The many buildings and projects created by celebrated architect Paul Rudolph (1918–1997) for New Haven and Yale University—designs that changed the face of the city and the campus—are the subject of this exhibition.

 

“Model City: Buildings and Projects by Paul Rudolph for Yale and New Haven” is part of a celebration that includes the rededication of Paul Rudolph Hall on November 8 (exactly 45 years after the dedication of the Art & Architecture Building in 1963) and the dedication of Yale’s new complex that includes Paul Rudolph Hall, the new Jeffrey H. Loria Center for the History of Art, and the new Robert B. Haas Family Arts Library. The project was designed by Charles Gwathmey of Gwathmey Siegel & Associates Architects.

 

Known as the “Model City” for its leadership in urban renewal, New Haven was a proving ground for Rudolph to develop ideas about the primary themes of post-World War II modernism. Soon after Rudolph became chair of Yale’s Architecture Department (1958–1965), Mayor Richard Lee and his administrator for urban renewal, Edward Logue, engaged the architect to help usher New Haven into the automobile age with the Temple Street Parking Garage (1959–1963).
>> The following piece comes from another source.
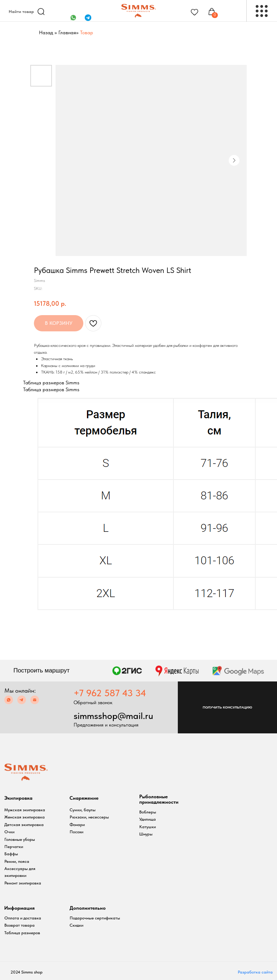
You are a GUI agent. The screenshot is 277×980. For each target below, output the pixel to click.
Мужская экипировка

Intended to help revitalize downtown, the parking garage project was part of Rudolph’s larger, unexecuted scheme for Church Street Redevelopment (1959–1960), which will be on public display for the first time in this exhibition.

 

The exhibition is curated by Timothy M. Rohan, associate professor of architectural history at the University of Massachusetts, Amherst, who has drawn upon a range of materials, selected primarily from the Paul Rudolph Archive at the Library of Congress.